● **How to complete this task**: Reproduce, word for word, every line starting at the line that contains "This screenshot has height=523, width=1080." and ending with the final line of the entries.

Recorded data below:

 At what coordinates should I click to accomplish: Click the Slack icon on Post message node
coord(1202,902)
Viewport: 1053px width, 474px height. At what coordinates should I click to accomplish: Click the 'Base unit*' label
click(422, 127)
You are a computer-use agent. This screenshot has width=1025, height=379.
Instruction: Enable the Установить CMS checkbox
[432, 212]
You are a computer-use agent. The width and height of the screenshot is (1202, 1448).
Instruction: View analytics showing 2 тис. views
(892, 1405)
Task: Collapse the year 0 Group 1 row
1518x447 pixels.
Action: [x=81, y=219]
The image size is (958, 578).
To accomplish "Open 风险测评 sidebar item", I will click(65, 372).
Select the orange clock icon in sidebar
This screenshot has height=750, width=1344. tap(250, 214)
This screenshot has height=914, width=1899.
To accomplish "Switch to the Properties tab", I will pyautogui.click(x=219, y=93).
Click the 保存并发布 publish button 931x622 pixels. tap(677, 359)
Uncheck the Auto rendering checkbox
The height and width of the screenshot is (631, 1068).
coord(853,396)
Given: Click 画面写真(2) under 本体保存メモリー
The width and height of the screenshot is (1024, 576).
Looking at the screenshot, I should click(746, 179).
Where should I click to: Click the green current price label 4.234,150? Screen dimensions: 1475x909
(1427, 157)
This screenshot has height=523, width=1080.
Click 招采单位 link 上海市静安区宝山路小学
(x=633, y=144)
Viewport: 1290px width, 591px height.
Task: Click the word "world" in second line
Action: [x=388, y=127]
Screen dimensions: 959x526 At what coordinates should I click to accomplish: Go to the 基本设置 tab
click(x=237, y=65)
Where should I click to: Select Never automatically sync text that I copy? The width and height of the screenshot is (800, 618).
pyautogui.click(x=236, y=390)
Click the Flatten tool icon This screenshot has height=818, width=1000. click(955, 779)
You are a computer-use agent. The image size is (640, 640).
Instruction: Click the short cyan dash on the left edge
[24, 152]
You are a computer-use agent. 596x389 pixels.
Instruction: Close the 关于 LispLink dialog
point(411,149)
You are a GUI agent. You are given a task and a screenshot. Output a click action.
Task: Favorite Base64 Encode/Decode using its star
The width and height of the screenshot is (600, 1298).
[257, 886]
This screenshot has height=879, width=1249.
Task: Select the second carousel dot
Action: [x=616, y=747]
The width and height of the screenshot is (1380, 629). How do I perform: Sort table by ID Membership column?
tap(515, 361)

End of Recorded data.

● **Task solution**:
This screenshot has height=523, width=1080.
Click 招采单位 link 上海市静安区宝山路小学
(x=633, y=144)
Viewport: 1290px width, 591px height.
Task: Click the word "world" in second line
Action: [x=388, y=127]
Screen dimensions: 959x526 At what coordinates should I click to accomplish: Go to the 基本设置 tab
click(x=237, y=65)
Where should I click to: Select Never automatically sync text that I copy? The width and height of the screenshot is (800, 618).
pyautogui.click(x=236, y=390)
Click the Flatten tool icon This screenshot has height=818, width=1000. click(955, 779)
You are a computer-use agent. The image size is (640, 640).
Instruction: Click the short cyan dash on the left edge
[24, 152]
You are a computer-use agent. 596x389 pixels.
Instruction: Close the 关于 LispLink dialog
point(411,149)
You are a GUI agent. You are given a task and a screenshot. Output a click action.
Task: Favorite Base64 Encode/Decode using its star
The width and height of the screenshot is (600, 1298).
[257, 886]
This screenshot has height=879, width=1249.
Task: Select the second carousel dot
Action: [x=616, y=747]
The width and height of the screenshot is (1380, 629). How do I perform: Sort table by ID Membership column?
tap(515, 361)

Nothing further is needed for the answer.